**WHAT IS NEEDED**
Go line by line through the records below. Copy whichever lines contain the string "Terbaik".

=======

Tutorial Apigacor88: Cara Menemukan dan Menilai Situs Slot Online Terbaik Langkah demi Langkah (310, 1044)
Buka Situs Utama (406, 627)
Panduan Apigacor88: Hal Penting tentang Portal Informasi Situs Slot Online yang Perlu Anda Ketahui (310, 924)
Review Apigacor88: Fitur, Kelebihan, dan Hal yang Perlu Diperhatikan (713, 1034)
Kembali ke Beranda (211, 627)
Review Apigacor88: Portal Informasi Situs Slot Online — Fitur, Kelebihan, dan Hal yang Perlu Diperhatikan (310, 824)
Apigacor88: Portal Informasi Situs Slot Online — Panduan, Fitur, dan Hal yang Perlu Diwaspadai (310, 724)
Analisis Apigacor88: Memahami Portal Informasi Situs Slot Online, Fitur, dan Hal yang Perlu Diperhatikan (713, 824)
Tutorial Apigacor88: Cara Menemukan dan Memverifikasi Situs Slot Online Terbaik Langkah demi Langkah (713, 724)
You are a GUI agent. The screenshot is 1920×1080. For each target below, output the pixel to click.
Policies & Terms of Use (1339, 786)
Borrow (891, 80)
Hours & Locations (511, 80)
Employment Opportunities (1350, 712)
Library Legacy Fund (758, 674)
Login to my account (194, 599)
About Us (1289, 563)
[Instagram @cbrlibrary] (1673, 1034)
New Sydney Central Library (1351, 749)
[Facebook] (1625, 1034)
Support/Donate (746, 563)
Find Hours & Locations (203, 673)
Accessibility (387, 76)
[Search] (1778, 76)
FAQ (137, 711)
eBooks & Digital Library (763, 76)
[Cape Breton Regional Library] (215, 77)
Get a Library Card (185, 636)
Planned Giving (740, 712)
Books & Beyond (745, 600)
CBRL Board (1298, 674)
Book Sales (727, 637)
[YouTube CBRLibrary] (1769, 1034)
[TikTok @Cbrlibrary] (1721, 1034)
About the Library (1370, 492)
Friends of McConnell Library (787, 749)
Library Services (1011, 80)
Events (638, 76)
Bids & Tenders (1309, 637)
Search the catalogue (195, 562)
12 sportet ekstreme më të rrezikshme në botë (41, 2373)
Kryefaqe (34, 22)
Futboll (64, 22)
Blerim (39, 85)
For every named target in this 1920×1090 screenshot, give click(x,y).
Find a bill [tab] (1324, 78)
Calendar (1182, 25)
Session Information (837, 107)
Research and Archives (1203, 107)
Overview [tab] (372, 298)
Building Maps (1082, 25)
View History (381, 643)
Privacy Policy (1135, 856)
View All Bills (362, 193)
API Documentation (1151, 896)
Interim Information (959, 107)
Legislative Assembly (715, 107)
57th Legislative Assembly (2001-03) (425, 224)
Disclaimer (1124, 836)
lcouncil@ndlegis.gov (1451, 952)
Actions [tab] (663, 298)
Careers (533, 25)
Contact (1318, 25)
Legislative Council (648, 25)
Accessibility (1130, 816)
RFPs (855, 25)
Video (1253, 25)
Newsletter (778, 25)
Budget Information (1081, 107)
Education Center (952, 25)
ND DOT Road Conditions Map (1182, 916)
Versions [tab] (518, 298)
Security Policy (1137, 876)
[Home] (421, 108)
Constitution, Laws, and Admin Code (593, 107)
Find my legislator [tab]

=======

**ANSWER BELOW**
Tutorial Apigacor88: Cara Menemukan dan Menilai Situs Slot Online Terbaik Langkah demi Langkah (310, 1044)
Tutorial Apigacor88: Cara Menemukan dan Memverifikasi Situs Slot Online Terbaik Langkah demi Langkah (713, 724)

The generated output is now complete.